La puissance du système de représentation iconique est le résultat d’une histoire, d’une construction visuelle idéologique faite pour impressionner, asseoir une position. Elle est depuis toujours un attribut de représentation du pouvoir. Ce système a pu d’autant plus s’imposer qu’il épouse un phénomène physiologique, organique, correspondant à la manière dont perçoit l’oeil humain. Nous ne percevons en effet d’une façon nette qu’une partie de notre champ visuel, la zone sur laquelle se focalise notre attention, tout le reste autour et dans l’étagement des plans devant et derrière apparaissant plus ou moins flou en fonction de l’éloignement de cette zone. Seul, l’appareil photographique permet une construction nette sur l’ensemble de la surface de l’image, grâce à son système mécanico-optique d’enregistrement.
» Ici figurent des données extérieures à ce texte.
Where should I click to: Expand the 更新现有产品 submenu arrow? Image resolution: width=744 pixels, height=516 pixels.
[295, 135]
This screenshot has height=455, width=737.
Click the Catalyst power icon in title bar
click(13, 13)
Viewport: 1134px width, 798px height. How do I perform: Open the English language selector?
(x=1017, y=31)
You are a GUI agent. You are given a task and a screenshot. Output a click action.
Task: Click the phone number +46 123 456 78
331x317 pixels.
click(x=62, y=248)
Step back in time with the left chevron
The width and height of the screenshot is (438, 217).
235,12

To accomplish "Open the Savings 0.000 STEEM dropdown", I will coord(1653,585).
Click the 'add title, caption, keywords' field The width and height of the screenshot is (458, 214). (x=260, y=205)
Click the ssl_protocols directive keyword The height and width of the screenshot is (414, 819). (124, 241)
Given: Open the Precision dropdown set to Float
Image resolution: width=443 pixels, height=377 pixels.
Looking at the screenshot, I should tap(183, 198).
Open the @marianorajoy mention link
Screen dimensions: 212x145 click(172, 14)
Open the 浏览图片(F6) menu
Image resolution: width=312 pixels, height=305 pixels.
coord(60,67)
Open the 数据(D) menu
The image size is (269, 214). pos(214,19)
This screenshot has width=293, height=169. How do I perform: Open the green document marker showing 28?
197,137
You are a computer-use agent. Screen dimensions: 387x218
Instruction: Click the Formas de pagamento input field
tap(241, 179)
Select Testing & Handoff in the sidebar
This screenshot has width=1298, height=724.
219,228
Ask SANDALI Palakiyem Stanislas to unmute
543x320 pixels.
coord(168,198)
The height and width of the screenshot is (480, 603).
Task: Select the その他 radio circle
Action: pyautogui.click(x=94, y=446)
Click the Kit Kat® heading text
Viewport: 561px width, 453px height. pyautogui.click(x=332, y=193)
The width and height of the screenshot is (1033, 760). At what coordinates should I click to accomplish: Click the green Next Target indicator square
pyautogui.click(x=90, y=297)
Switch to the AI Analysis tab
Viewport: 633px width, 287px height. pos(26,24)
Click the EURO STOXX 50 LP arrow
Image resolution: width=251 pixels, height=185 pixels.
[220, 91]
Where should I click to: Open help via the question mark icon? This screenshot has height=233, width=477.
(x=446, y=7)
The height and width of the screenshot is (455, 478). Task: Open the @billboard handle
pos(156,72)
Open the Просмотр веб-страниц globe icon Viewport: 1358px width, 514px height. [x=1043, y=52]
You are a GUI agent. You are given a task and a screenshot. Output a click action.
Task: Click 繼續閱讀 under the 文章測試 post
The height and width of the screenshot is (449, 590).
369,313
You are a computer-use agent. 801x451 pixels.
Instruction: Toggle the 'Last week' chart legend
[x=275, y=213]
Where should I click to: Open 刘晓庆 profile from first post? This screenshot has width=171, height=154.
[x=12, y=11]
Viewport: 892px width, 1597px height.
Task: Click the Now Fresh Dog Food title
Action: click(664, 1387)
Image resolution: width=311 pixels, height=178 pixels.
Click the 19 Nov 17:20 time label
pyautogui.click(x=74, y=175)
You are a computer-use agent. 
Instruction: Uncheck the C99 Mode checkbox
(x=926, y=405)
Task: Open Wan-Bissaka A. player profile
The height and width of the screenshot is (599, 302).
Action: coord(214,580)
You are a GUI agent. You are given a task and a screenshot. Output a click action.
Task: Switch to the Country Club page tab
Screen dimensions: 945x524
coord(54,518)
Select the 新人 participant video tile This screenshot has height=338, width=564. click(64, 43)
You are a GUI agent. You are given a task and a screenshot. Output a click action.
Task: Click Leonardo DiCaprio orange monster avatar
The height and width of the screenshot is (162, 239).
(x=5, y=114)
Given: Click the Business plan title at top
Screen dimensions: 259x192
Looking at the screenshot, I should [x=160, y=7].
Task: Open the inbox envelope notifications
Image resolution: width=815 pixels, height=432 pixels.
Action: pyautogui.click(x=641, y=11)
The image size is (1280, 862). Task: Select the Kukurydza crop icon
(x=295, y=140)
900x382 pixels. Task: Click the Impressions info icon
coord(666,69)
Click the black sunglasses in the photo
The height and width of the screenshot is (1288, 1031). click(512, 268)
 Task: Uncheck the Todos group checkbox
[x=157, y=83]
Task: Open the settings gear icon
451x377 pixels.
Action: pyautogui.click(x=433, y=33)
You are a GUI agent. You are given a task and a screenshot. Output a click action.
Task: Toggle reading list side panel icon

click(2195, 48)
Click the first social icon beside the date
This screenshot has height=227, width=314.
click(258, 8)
Dans mon travail, par la mise en relation équilibrée entre la figure et le fond, je donne à voir l’image d’un individu à la fois profondément singulier dans sa présence d’homme ou de femme et partie prenante d’une communauté humaine. Mes portraits d’institutions évoquent ce croisement entre histoire individuelle et histoire collective. J’aborde le territoire institutionnel « à hauteur d’homme », à partir du singulier et avec lui, un singulier acteur de lui-même, un singulier qui n’est pas anonyme et archétypal, et qui représente le collectif dans et par sa singularité même.
Série
La dimension anti-iconique de mon travail ne se limite pas au traitement formel de la figure. Il est redoublé par l’utilisation de la construction sérielle, chaque portrait individuel constituant un fragment du portrait collectif que je construis.
La construction iconique fonctionne sur un principe d’unicité. Elle propose l’unité d’un « monde en soi » dans une image.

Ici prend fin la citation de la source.